Never mind that Pinter has long been opposed to war in general and that the Nobel is awarded for a lifetime of work, much of which was produced long before Iraq was even a neo-con gleam in Wolfowitz's rheumy eye. The muslim-hunting shitcakes at LGF have nothing but disdain for the academy and, well, literature in general. Or so says one particularly incensed rube:
Nobody takes this stuff seriously anymore. I can't remember the last time I read a literary novel by a living writer or attended a play by a living playwright.
The addled fellow is apparently unaware that the remark is much more a reflection on him than Pinter.
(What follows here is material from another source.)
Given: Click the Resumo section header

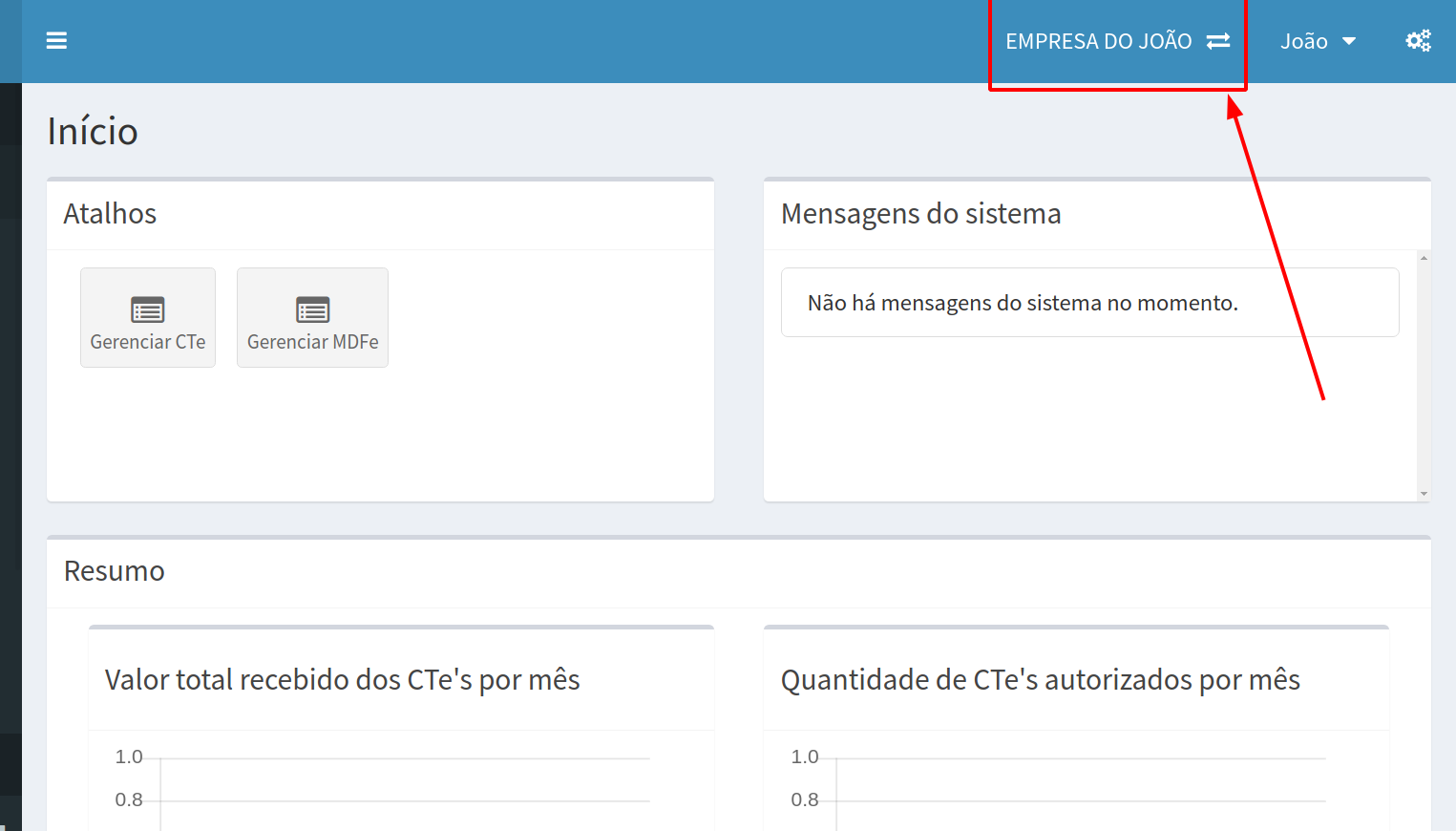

I wonder what these dolts thought about the Nobel going to J.M. Coetzee in 2003? (Ok, well maybe "thought" isn't quite the right word.) I was unfamiliar with the author at the time but the Nobel always makes me curious to check out some work. When I had heard of the award, I immediately grabbed a few of Coetzee's books.

Waiting for the Barbarians, written in 1980, is an haunting story of the life of a civil servant, a judge, stationed in a remote military outpost of some unspecified, overreaching "empire." Written well before neo-con fantasies, it struck me as an amazingly relevant statement on today's climate. It is an intensely personal view of the military and the effects of its brutal ham-handedness upon the inhabitants of the occupied land. Indeed, it is told in such a way that it's time frame is almost unknown, as is the country in which it is set.

Needless to say, the book did not depict such military adventurism in a good light. But the dumb-dumbs at LGF were probably never bothered by Coetzee because

a) they never heard of him


b) he has never flat-out said Bush is a war-mongering idiot.

A very personal man, it is unlikely Coetzee would ever actually feel compelled to say this. Coetzee doesn't usually feel a need to state the obvious. And when he does, he doesn't state it obviously. His work is far more subtle than that.

Pinter, of course, has railed on the Bush administration quite openly, and this is what really bothers the Bush fawners on the right. They just don't like anyone criticizing war or its proponents. Even when that war has been as badly bungled as Iraq.